Les années à venir vont devenir de plus en plus chaudes et les vagues de chaleur quotidiennes durant la période estivale ne vont cesser d'augmenter. Résultat, la température intérieure des logements va elle aussi s'accroitre si rien n'est mis en place au niveau national. Les logements situés sous les toits et/ou dans un îlot de chaleur urbain en font déjà les frais avec des températures intérieures avoisinant, voire dépassant les 30°C. En 2024, selon l'Ademe, 42 % des ménages ont indiqué avoir souffert de la chaleur dans leur logement, notamment ceux qui habitent dans un appartement.
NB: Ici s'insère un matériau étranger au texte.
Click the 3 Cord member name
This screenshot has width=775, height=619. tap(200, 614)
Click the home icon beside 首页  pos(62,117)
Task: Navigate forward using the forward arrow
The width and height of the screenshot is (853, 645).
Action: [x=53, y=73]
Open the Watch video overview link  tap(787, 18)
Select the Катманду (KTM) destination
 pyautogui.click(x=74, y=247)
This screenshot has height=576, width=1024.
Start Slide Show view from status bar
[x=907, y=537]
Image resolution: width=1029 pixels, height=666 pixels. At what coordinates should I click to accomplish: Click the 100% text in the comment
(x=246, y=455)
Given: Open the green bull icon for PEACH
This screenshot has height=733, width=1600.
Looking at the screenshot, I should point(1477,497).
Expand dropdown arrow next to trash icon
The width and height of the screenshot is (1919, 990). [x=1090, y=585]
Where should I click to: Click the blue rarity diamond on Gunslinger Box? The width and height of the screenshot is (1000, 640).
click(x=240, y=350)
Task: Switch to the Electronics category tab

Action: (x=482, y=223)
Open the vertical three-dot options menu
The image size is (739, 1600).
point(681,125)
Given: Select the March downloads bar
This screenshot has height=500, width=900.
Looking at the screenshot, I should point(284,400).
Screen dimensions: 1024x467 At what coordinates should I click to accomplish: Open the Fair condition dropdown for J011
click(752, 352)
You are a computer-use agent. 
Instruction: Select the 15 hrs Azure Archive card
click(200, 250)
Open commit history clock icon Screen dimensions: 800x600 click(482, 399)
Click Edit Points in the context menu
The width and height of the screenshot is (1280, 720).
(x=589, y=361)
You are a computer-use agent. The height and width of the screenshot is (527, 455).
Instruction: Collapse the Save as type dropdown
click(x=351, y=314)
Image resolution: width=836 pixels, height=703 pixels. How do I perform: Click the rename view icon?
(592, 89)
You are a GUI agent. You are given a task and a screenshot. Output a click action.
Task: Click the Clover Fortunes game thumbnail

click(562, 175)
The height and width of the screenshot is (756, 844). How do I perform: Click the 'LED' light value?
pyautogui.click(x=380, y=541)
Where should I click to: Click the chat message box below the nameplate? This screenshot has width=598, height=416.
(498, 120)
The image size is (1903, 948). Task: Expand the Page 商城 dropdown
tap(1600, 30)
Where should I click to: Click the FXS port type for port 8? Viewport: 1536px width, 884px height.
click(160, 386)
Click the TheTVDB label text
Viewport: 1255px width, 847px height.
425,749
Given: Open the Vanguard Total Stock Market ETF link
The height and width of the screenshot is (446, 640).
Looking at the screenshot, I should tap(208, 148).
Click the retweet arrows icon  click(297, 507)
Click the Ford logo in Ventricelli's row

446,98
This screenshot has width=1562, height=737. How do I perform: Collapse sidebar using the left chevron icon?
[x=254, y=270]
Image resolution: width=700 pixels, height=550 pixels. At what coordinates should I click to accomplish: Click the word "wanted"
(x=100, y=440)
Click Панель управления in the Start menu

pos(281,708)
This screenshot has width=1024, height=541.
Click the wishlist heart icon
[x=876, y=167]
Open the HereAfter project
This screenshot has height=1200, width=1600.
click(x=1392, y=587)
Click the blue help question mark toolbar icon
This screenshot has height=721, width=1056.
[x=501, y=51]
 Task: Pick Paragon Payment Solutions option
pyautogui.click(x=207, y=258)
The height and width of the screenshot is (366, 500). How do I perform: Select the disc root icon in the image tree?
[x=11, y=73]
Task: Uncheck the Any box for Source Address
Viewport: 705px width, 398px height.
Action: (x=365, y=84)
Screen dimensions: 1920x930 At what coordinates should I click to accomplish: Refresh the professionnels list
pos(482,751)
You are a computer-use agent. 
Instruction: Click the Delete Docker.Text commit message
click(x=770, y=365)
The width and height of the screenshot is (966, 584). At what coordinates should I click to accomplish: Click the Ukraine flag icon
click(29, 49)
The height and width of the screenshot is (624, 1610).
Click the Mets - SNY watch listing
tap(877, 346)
Une proposition de loi a été déposée à l'Assemblée nationale, afin de lutter contre ces logements dits bouilloires thermiques et responsables chaque année de plus en plus en décès. Il n'est pas question de rendre obligatoire les climatiseurs individuels dans chaque logement car leur utilisation a un effet néfaste pour le réchauffement climatique sans parler de la forte augmentation de la demande de la consommation d'électricité.
Un locataire pourra exiger de son bailleur cette installation ou l'installation de brasseur d'air.
Les logements en zone protégée pourront aussi en être équipés sans que les Architectes des Bâtiments de France ne puissent refuser la demande. Leur avis sera uniquement consultatif.
La majorité simple sera la règle pour l'installation de ces équipements dans les logements en copropriété.
Les personnes qui ont des impayés de facture énergétique disposeront d'un service minimum d'électricité pour leur résidence principale. Les coupures d'électricité deviendront interdites tout au long de l'année et pas seulement en hiver. Un service de première nécessité, afin qu'ils puissent recourir aux besoins élémentaires de la vie courante et d'hygiène (se nourrir, s'éclairer, se laver), mais aussi installer un ventilateur.
Actuellement le DPE peut rendre un logement indécent, car il est une passoire thermique. Avec la proposition de loi, un logement pourra devenir indécent si c'est une bouilloire thermique. Pour cela, il est prévu de modifier les critères du confort d'été en le rendant plus précis et en y apportant un poste de travaux spécifiques. Le confort d'été devra aussi être mentionné dans les annonces immobilières.